_PROBLEM REQUIREMENTS_: Please repeat the data from the line with "Given: Click Game Console controller icon" up to and including the line with "Looking at the", word for word, and leave the pictures out of your answer.

_DATA SHOWN_:
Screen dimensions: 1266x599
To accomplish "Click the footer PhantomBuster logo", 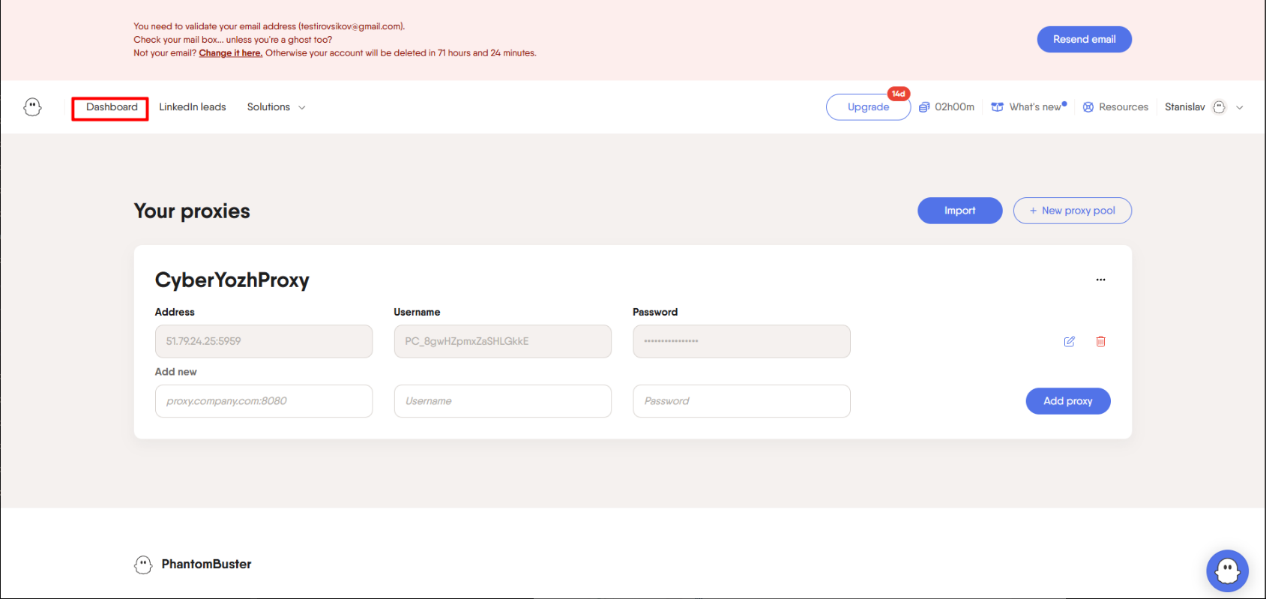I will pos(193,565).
---
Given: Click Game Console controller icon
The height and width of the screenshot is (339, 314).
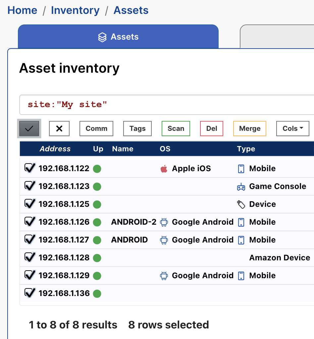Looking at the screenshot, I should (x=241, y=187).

_RESULT OF THE EXERCISE_:
Given: Click Game Console controller icon
The height and width of the screenshot is (339, 314).
Looking at the screenshot, I should (x=241, y=187).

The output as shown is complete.